16. It is an admitted fact that the amount allegedly paid as excessive amount, according to the respondent was paid to the petitioner between the period from 16.11.1986 and 31.12.2008 as an incentive for the petitioner, who has qualified the Accounts Test, merely because he has forgone his promotional avenue, such a qualification acquired would not be erased or defeated and therefore, the incentive paid cannot be treated as an excessive payment by way of incentive and therefore, on that score, the proposal made by the first respondent in the letter dated 18.6.2009 in the opinion of this Court, is unwarranted.

17. Further, as has been indicated in the said order dated 18.6.2009 of the first respondent, no previous proceedings of the commission was issued without which even assuming that the consent has been obtained from the petitioner that will not go against the rights of the petitioner as the law is well settled in this regard that if the particular thing has to be done in a particular manner, the same has to be done only in that manner not otherwise.
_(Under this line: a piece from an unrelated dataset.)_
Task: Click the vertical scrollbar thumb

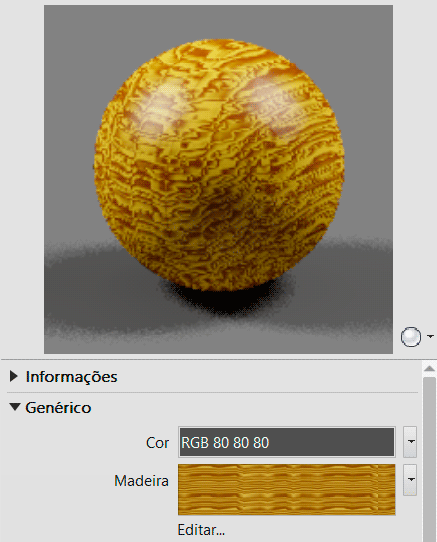Action: coord(429,460)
Once the higher authority directs the lower authority to follow a certain procedure, the lower authority has to scrupulously follow the same, if any failure on that part, then the entire proceedings can be vitiated and therefore, the impugned proceedings issued by the second respondent dated 06.07.2009 without having complied with the said requirement as indicated in the communication of the first respondent dated 18.6.2009 would not stand in the legal scrutiny, accordingly, it is liable to be quashed and therefore, this Court has no hesitation to quash the said impugned order.

18. As has been indicated above, the excessive payment allegedly paid to the petitioner is only for his further qualification, he acquired during his service and that benefit could have very well be utilized by the respondents. Moreso, applying the ratio, especially paragraph 18(ii) of the said Judgment of the Hon'ble Apex Court cited supra, the move of the respondents to recover any amount from the retired employee or employee about to retire within one year would be a bad one and in such view of the matter also, the impugned order is liable to be interfered with.

19. In the result, the writ petition is allowed. The impugned order is quashed. It is open to the petitioner to make a representation to the respondents especially, the second respondent for release of the withheld amount, if such a request is received from the petitioner, it is for the second respondent to take a decision pragmatically taking into consideration of the aforesaid observations and discussions as well as the Supreme Court Judgment cited herein and pass a reasoned order.

20. With these observations and directions, the writ petition is allowed. No costs. Consequently, connected miscellaneous petitions are closed.